New Orleans Lands Landing Craft Project

New Orleans is the home of the Higgins Boat, an innovative amphibious landing craft that carried Allied troops to battle across the globe during World War II. Today, the New Orleans area is again producing an innovative, next-generation landing craft, one intended to serve many different missions for America’s modern military. It is also a project that means jobs for a local industry in flux these days.

The vehicle, called the “Ship-to-Shore Connector,” is an air-cushion-type hovercraft and the Navy recently awarded a $212 million contract to Textron Inc. to design and build it at the company’s Slidell facility.

“This is great news for Orleans, St.
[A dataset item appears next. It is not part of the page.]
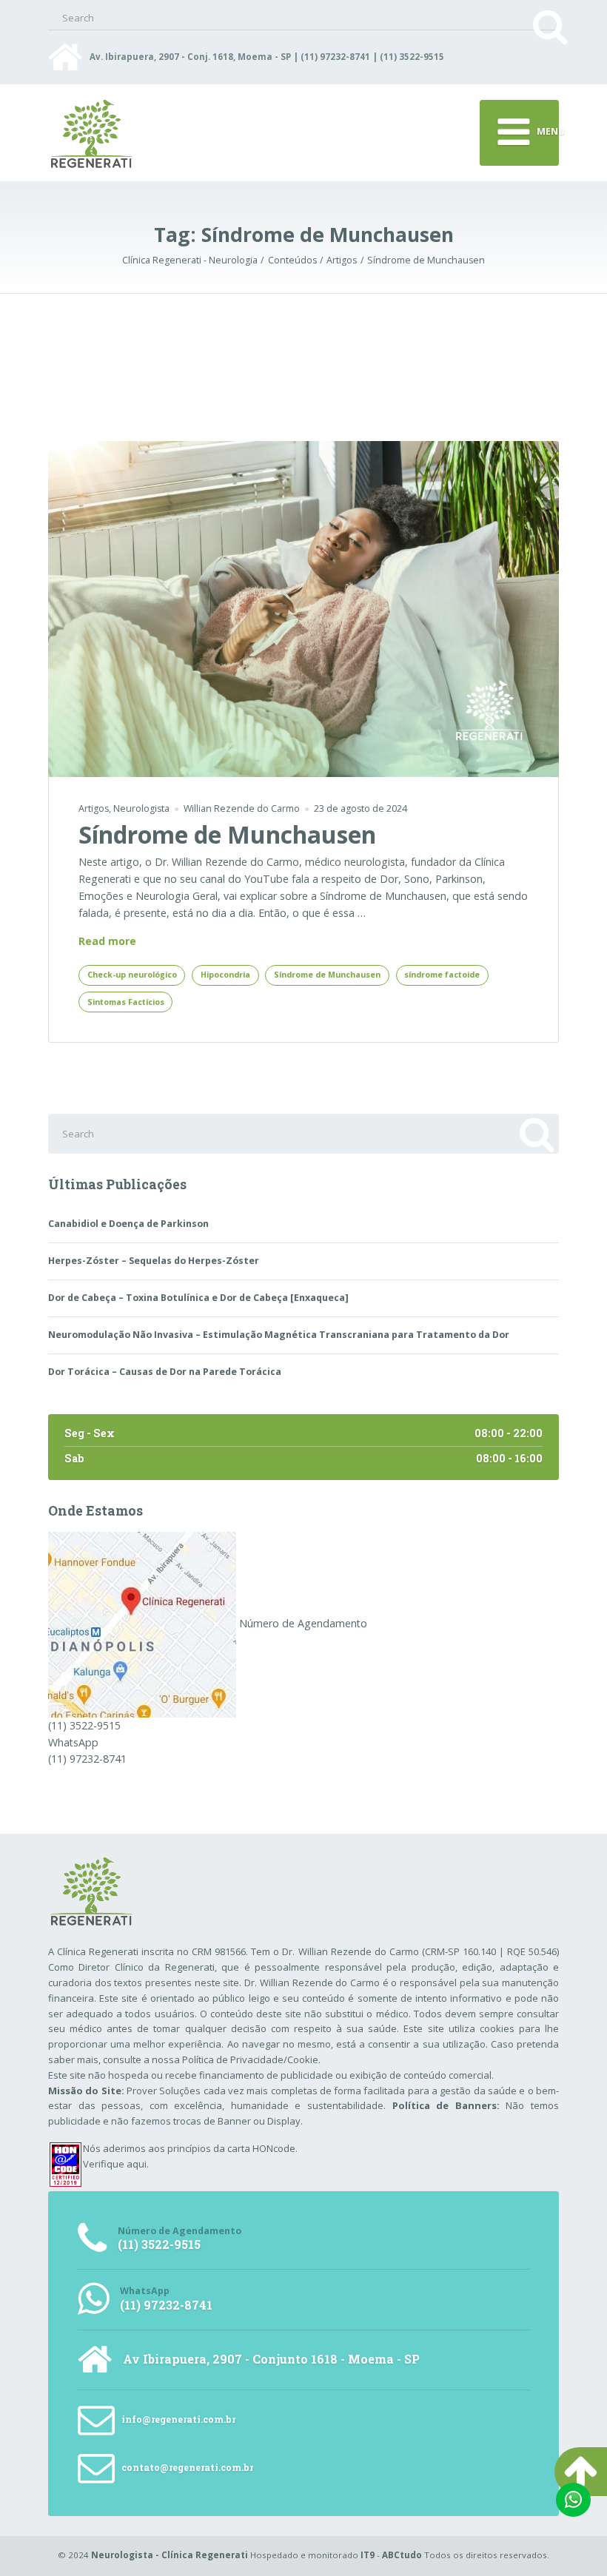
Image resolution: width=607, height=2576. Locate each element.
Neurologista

Tammany and the workers along the Interstate 10 corridor,” Sen. Mary Landrieu said in a statement.

It certainly comes at a critical time for the shipbuilding and defense industries in the region. Huntington Ingalls Shipyards earlier announced its plans to close its Avondale facilities, which build warships and support vessels for the Navy. And as recently as February, Textron Marine & Land Systems laid off about eight percent of its Louisiana workforce as part of company-wide personnel cuts.

The “Ship-to-Shore Connector” project calls for Textron to build an amphibious landing craft capable of carrying a 74-ton payload of tanks, other vehicles, supplies or troops and move at speeds of more than 35 knots. Hovercrafts such as this can deploy their cargo straight onto the beach without regard for shallow water, rocks or the condition of port facilities, and the Navy envisions using the vessel for missions ranging from amphibious assault to humanitarian assistance and disaster response.

The project is intended to replace the Navy’s current air-cushion landing craft, which has been around for about 20 years. If the Textron prototype proves successful, the Navy has the option to order eight operational vehicles, valued at about $44 million each, which would push the total contract value to some $570 million. More work could be on the way if the Navy decides to replace its current fleet of 72 hovercraft with Textron’s next-generation vehicle.

The contract was highly competitive, and Textron beat teams that included Lockheed Martin to bring the work to Slidell. Textron has local facilities in New Orleans proper and Slidell, where it also builds heavily armored ground vehicles for the military.